Wie lauten die Fakten?

In Frankfurt sind zur Zeit 369.222 Kraftfahrzeuge angemeldet. Das bedeutet, dass fast jeder zweite Bürger ein Auto besitzt. 2015 nutzten 127.376.600 Fahrgäste die U-Bahn, 59.410.900 die Straßen-bahn und 57.676.100 die Buslinien.

Mobilität ist der Schlüssel für das Zusammenleben von vielen Menschen in unserer Stadt. Ohne unseren öffentlichen Nahverkehr wäre der Ablauf unseres Alltags nicht möglich. Wir alle profitieren davon, wenn der Nahverkehr reibungslos funktioniert. Es ist wichtig, dass der Nahverkehr für alle bezahlbar und damit auch für alle nutzbar ist.

Was hat sich verändert in den letzten Jahren?

Preissteigerungen gedeckelt und Preise gesenkt

Ich bin glücklich darüber, dass wir es geschafft haben in den nächsten drei Jahren eine Begrenzung von 1,5 Prozent für die Preissteigerungen des RMV festzulegen. Dazu kommt, dass wir die Preise für Tageskarten und den Einzelfahrschein in diesem Jahr erstmalig gesenkt haben.

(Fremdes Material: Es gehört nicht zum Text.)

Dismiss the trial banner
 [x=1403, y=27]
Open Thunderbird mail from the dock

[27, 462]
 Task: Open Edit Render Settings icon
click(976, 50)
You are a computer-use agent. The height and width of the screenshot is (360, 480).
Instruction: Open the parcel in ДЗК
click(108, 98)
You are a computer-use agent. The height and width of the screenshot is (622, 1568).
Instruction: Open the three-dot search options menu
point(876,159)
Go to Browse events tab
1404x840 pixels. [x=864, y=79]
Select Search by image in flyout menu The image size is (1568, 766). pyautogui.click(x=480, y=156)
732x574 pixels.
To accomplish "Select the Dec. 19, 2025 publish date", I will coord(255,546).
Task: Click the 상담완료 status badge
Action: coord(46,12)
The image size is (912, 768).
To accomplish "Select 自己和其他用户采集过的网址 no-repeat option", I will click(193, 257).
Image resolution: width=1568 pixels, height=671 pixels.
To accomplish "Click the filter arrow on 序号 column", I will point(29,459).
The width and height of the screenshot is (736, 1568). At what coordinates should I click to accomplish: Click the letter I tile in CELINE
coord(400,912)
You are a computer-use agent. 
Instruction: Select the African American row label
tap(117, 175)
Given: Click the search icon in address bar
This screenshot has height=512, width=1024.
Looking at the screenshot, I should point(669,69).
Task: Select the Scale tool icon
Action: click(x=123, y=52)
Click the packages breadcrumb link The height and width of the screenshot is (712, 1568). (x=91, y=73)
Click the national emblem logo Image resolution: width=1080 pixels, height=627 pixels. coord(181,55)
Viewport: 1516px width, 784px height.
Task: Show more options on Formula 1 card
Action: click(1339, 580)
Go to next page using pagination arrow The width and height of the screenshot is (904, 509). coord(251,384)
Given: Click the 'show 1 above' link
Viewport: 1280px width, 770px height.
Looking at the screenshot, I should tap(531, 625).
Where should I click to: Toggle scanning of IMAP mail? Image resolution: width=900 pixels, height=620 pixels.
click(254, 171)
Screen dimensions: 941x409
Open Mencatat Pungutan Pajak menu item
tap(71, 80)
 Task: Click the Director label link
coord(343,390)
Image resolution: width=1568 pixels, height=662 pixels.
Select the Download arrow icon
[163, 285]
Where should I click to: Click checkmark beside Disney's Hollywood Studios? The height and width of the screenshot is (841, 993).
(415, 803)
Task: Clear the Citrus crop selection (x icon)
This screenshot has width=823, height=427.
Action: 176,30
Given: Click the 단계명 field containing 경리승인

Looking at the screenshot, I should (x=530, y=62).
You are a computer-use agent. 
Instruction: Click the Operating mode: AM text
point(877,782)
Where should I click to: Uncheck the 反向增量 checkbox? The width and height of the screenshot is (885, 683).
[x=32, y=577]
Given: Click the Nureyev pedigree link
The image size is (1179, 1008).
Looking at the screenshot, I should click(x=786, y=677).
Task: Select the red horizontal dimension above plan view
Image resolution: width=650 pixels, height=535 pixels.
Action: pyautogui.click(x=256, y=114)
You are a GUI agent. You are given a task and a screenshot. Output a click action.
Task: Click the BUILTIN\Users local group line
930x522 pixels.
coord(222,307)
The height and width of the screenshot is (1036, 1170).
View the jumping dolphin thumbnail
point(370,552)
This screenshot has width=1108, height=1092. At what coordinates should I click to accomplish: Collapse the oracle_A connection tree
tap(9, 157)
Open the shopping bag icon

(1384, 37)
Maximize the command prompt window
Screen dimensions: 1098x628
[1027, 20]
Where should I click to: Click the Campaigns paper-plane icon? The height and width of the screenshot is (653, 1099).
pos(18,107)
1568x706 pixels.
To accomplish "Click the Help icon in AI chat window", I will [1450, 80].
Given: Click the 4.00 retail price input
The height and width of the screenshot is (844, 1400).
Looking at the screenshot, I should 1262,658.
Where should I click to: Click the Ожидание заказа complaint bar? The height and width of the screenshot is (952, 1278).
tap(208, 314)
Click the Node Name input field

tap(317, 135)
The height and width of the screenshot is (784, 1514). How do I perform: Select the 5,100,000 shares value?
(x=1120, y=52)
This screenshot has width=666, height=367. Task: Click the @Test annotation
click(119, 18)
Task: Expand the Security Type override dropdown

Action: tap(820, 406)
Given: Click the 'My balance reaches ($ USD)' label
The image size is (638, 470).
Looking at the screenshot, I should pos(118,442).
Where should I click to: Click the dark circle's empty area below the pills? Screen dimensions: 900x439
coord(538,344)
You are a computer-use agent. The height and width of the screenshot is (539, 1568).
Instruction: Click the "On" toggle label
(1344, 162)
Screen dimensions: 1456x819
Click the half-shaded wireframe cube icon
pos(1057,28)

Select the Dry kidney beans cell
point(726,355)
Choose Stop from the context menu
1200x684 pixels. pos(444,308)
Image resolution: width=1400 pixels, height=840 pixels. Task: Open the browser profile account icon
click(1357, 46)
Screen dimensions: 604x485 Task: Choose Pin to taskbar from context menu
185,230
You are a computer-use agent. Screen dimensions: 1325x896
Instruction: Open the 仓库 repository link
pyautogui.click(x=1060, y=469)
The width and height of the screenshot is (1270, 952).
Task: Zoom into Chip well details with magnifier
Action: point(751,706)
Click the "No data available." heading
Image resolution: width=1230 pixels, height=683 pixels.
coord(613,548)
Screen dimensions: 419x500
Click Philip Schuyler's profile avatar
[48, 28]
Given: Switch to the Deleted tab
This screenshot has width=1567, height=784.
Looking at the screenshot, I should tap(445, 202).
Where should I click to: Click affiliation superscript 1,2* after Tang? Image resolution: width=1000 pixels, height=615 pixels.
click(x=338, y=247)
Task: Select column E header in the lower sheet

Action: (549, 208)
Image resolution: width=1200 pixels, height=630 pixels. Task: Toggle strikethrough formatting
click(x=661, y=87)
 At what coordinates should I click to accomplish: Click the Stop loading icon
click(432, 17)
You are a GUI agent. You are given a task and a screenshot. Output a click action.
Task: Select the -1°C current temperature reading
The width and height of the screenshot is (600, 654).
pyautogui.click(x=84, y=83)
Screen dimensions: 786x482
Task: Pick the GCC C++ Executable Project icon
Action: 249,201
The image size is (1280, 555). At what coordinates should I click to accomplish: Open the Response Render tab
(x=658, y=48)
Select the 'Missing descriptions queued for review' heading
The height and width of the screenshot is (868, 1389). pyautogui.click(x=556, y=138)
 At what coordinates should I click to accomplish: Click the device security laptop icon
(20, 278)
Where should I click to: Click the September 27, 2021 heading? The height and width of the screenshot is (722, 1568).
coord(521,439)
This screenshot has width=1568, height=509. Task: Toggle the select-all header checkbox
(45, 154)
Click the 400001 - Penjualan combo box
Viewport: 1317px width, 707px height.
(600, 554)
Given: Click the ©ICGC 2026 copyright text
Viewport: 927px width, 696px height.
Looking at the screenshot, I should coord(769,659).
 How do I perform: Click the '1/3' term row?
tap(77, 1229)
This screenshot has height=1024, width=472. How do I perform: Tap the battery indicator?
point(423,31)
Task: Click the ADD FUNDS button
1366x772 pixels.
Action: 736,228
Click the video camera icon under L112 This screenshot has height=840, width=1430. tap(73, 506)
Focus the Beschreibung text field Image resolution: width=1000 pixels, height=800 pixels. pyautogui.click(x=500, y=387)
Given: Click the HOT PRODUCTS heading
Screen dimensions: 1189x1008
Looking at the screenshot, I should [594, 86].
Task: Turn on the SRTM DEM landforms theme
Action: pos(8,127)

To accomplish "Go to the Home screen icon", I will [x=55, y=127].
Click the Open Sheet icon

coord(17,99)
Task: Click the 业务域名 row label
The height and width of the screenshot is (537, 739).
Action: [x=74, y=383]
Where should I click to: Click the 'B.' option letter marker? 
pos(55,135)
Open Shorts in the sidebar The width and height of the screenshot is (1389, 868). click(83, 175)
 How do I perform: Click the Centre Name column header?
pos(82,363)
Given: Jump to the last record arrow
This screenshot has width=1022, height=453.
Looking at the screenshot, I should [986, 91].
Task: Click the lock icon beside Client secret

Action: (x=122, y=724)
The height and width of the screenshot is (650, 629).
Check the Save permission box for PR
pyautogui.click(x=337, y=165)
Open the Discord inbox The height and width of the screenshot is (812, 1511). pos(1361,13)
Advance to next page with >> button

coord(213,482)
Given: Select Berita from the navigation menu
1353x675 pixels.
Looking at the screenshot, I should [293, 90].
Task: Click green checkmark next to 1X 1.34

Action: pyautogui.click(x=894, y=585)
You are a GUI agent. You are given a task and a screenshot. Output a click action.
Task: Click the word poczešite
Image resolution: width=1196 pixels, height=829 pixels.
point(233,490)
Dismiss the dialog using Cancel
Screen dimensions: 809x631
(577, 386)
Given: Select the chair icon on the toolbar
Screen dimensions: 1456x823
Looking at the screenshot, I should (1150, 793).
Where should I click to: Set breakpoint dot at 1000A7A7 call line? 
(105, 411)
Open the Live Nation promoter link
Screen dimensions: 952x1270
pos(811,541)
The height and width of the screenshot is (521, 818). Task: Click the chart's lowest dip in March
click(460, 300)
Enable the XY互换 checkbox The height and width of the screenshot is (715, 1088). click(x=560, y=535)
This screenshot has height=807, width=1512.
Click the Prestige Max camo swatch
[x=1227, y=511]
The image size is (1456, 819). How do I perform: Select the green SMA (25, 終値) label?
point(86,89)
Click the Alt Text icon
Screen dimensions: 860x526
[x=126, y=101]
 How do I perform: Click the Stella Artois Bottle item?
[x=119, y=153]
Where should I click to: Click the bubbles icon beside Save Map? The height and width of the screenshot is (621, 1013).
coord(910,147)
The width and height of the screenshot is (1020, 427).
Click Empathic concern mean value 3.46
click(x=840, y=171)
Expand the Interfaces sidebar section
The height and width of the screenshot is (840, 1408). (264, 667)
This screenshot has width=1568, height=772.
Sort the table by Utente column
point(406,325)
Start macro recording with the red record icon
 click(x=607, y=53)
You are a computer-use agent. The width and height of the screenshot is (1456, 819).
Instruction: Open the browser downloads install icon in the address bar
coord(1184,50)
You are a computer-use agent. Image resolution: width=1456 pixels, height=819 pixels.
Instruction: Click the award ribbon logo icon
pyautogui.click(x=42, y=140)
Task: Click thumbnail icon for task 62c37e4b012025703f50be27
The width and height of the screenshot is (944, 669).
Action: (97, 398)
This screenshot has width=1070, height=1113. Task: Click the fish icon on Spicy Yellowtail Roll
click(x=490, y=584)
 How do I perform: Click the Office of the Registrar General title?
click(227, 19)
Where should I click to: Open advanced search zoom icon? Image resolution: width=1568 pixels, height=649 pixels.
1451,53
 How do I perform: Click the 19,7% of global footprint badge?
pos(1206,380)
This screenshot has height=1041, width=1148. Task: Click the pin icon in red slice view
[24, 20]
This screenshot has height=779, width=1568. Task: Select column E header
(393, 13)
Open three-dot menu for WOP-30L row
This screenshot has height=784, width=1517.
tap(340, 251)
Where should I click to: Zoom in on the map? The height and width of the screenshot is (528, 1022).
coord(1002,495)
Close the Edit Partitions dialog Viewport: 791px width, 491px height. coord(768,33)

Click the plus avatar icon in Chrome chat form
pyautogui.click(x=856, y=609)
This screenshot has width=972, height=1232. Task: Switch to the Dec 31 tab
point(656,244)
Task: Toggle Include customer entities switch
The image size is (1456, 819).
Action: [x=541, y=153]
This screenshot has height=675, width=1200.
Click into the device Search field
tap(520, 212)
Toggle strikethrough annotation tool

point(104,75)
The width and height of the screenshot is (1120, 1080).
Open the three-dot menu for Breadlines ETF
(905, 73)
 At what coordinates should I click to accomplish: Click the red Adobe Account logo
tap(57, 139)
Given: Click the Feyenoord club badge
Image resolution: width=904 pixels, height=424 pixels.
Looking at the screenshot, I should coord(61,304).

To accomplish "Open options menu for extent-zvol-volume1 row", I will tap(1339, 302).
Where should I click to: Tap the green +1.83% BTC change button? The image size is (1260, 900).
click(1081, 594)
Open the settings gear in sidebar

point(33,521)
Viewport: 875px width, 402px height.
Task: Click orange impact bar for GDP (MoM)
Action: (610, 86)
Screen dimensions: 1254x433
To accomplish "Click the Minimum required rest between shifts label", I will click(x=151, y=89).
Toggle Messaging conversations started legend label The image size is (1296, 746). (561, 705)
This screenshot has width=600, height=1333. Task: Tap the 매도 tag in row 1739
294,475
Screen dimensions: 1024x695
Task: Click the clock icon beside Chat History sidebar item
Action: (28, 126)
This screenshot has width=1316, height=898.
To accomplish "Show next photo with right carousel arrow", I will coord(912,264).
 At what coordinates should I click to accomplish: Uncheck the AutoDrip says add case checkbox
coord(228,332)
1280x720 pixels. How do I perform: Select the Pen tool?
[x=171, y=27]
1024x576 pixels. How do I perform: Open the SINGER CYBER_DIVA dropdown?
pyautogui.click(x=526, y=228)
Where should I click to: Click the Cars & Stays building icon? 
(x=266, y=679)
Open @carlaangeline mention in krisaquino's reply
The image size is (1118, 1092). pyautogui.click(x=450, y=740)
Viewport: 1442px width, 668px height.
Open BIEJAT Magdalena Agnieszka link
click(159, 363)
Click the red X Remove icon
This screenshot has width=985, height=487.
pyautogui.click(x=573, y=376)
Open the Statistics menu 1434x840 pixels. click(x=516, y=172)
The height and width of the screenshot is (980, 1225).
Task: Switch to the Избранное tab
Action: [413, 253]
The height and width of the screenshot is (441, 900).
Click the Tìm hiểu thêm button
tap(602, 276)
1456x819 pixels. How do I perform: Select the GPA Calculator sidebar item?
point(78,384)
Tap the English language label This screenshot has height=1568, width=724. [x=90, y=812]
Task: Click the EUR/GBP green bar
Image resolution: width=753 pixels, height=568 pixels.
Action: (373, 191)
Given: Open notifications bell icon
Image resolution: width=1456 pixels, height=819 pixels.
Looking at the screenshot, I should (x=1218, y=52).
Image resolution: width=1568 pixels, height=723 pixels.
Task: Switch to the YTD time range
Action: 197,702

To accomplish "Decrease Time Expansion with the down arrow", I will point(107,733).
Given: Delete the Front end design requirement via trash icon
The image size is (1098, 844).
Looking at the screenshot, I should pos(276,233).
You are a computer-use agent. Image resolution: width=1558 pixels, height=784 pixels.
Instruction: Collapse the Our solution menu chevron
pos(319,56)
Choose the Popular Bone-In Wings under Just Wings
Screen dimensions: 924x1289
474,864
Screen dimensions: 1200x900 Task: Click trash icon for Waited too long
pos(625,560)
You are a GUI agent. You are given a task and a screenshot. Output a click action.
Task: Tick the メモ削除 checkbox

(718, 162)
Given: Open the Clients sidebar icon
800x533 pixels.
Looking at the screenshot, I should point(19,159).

Bus und Bahnen fahren in Zukunft auch nachts

Eine Forderung, die mich schon lange begleitet: Schon als Schülervertreter habe ich gefordert, dass Busse und Bahnen auch nachts eine gute Anbindung ermöglichen müssen. Dabei denke ich nicht nur an Jugendliche und Studierende, sondern auch vor allem an die Menschen die im Schichtdienst arbeiten und noch vor 5 Uhr morgens zur ihrer Arbeitsstätte gelangen müssen. Umso mehr freut es mich, dass wir bereits in diesem Jahr damit starten, dass die U-Bahnen und Busse auch nachts fahren.

Planungssicherheit bis 2021

Dass uns die Finanzierungsvereinbarung mit dem Land Hessen gelungen ist, verschafft eine Planungssicherheit bis ins Jahr 2021.

Schülerticket eingeführt

Wir konnten endlich das Schülerticket einführen: Es kostet 365 Euro im Jahr, also einen Euro pro Tag für jede Schülerin und jeden Schüler. Das Ticket ist in ganz Hessen gültig und kann rund um die Uhr genutzt werden. Es war ein langer Weg – aber ich werde auch in Zukunft nicht locker lassen, solche Forderungen umzusetzen.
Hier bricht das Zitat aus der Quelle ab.